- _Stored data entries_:
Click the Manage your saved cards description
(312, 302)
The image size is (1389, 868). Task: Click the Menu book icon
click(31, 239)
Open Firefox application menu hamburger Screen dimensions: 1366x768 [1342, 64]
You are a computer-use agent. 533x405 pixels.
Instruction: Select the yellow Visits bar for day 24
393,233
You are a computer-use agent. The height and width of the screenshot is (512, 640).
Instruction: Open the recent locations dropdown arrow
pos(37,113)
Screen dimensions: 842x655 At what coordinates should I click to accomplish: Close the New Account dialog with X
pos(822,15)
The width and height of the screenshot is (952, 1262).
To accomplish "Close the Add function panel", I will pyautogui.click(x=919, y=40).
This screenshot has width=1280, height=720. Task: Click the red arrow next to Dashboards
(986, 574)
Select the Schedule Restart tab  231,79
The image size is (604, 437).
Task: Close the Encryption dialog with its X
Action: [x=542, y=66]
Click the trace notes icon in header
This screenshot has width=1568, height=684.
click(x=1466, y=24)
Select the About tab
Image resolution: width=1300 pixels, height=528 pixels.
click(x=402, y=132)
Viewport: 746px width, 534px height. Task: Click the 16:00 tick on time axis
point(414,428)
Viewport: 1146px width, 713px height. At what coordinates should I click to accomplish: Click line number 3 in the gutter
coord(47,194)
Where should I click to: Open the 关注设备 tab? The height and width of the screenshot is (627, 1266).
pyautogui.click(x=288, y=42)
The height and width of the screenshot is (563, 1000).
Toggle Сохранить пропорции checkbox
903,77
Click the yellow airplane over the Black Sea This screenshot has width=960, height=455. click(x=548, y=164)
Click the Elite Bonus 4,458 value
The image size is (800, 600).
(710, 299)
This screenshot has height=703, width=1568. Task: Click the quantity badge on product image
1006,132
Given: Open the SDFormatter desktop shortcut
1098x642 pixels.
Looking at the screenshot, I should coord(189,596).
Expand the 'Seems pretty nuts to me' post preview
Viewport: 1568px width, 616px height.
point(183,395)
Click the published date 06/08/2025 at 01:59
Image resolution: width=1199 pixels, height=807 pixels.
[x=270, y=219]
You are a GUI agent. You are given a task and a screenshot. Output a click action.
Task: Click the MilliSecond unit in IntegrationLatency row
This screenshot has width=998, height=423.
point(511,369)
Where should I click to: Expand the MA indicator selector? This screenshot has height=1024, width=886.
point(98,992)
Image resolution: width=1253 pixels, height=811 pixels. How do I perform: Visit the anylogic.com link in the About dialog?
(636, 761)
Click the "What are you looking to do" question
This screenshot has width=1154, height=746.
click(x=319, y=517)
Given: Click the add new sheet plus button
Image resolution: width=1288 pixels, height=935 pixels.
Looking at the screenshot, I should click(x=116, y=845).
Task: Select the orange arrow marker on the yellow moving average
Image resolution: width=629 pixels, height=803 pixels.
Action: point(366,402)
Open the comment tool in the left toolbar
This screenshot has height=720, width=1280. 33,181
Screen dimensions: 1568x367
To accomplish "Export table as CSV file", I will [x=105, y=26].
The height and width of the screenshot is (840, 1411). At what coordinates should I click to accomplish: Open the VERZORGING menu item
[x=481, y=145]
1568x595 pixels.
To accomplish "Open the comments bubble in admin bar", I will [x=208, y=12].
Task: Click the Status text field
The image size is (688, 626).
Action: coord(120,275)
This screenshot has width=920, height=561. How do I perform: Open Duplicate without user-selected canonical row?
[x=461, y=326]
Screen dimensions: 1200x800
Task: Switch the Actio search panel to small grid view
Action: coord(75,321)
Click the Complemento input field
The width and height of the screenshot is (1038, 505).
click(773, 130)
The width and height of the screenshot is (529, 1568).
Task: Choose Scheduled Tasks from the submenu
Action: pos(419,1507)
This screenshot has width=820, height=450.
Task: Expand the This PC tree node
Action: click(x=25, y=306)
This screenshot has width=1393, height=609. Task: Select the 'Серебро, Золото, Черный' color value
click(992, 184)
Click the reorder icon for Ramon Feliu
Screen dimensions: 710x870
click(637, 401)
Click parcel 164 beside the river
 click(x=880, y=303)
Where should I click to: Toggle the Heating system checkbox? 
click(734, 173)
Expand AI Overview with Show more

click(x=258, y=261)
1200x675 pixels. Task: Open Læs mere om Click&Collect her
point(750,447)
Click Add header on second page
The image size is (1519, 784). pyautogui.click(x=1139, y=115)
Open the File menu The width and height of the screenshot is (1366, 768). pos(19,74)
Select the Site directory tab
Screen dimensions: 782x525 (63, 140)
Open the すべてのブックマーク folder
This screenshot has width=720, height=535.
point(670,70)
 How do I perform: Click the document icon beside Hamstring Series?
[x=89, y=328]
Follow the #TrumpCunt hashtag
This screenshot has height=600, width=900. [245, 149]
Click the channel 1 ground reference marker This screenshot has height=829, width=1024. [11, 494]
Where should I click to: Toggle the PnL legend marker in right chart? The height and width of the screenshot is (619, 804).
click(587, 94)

- _Required action_: Restate word for word the lines above, beginning at the first one and ending at the line that carries "Select the About tab".

- _Worked solution_:
Click the Manage your saved cards description
(312, 302)
The image size is (1389, 868). Task: Click the Menu book icon
click(31, 239)
Open Firefox application menu hamburger Screen dimensions: 1366x768 [1342, 64]
You are a computer-use agent. 533x405 pixels.
Instruction: Select the yellow Visits bar for day 24
393,233
You are a computer-use agent. The height and width of the screenshot is (512, 640).
Instruction: Open the recent locations dropdown arrow
pos(37,113)
Screen dimensions: 842x655 At what coordinates should I click to accomplish: Close the New Account dialog with X
pos(822,15)
The width and height of the screenshot is (952, 1262).
To accomplish "Close the Add function panel", I will pyautogui.click(x=919, y=40).
This screenshot has width=1280, height=720. Task: Click the red arrow next to Dashboards
(986, 574)
Select the Schedule Restart tab  231,79
The image size is (604, 437).
Task: Close the Encryption dialog with its X
Action: [x=542, y=66]
Click the trace notes icon in header
This screenshot has width=1568, height=684.
click(x=1466, y=24)
Select the About tab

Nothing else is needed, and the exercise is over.